Peloton shares jump on the back of the Spotify deal. Is the potential exhausted?

Shares of exercise equipment seller Peloton jumped on the back of the Spotify deal / Photo: Facebook / Peloton
Peloton Interactive, a small-cap seller of fitness equipment and creator of fitness content, jumped 2.5% on April 27 - to the maximum since early February. Investors were reacting to the company's announcement of a partnership with streaming service Spotify. Wall Street believes Peloton shares could rise another 48%.
Details
Shares of exercise equipment maker Peloton rose 2.5% to $5.31 on April 27. This is the maximum since the beginning of February.
The company said: its fitness and healthy lifestyle content is now available to Spotify Premium subscribers in most countries where the streaming service is available.
This is a significant step in Peloton's international advancement, the press release said. "Through the partnership, we are instantly expanding our global presence," the company quoted its chief commercial officer, Dion Camp Sanders, as saying.

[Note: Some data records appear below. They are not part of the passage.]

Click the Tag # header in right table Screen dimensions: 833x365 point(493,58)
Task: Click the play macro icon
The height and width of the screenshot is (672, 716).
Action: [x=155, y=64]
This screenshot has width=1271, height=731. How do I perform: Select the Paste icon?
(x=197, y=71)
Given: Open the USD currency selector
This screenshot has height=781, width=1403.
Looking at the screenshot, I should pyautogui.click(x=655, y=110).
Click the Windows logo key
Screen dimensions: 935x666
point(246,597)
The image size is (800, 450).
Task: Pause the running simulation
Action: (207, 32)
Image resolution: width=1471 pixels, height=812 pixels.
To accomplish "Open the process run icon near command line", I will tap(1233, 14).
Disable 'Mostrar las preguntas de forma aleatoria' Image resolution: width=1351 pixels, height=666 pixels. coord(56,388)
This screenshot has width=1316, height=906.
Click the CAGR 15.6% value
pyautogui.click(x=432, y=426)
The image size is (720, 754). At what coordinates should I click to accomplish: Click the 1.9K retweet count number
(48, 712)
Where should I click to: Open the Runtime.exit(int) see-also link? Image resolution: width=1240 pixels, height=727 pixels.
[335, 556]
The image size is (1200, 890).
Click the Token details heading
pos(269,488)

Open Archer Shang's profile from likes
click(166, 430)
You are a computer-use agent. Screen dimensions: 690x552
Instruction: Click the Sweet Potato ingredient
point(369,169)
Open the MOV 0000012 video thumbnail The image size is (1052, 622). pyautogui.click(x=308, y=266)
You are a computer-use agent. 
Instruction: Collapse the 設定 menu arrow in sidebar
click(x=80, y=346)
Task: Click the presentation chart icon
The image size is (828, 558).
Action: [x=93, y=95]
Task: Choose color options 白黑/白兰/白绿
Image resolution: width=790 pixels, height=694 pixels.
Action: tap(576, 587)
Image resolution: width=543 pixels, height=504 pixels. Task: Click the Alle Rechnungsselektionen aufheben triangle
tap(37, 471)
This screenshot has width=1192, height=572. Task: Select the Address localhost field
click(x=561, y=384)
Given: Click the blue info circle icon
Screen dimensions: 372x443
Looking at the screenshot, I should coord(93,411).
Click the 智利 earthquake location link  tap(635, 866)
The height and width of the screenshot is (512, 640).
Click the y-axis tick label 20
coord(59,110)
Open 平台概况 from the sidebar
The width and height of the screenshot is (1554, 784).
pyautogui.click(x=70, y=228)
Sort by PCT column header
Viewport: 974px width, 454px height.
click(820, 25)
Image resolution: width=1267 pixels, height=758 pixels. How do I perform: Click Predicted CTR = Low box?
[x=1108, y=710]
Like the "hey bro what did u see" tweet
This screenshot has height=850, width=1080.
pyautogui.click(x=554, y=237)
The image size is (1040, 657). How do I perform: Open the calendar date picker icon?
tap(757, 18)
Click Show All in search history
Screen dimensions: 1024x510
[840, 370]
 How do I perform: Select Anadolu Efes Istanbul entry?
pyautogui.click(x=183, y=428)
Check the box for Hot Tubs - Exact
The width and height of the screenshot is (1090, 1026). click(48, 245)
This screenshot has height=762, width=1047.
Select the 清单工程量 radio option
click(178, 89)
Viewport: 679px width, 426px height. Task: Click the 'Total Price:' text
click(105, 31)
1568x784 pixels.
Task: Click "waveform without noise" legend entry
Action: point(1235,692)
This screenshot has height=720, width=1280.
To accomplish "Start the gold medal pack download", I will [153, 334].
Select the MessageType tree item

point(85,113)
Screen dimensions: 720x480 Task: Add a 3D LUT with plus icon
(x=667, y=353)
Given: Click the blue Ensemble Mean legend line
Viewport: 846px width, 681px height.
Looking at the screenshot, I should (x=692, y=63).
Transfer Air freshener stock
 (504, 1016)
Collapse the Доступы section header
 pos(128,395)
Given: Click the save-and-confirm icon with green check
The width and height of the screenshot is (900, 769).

The deal will drive sales of fitness equipment and content in previously untapped markets, and will solidify Peloton's transition to a more diversified business model, according to a press release.
What's going on with Peloton
This isn't the first year Peloton has struggled to overcome a sales slump following the end of the coronavirus pandemic. Two years ago, in May 2024, the company announced a restructuring plan to reduce annual costs. That's when it announced the appointment of Apple Fitness+ service co-founder Peter Stern as CEO. This led to an increase in the company's quotations by about a third.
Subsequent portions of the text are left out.